CHALLENGE - Please list each line of the data below that contains the word "Open".

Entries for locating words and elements
####

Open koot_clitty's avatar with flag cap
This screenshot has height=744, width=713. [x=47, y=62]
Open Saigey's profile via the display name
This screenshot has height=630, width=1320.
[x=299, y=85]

####

ANSWER -
Open koot_clitty's avatar with flag cap
Open Saigey's profile via the display name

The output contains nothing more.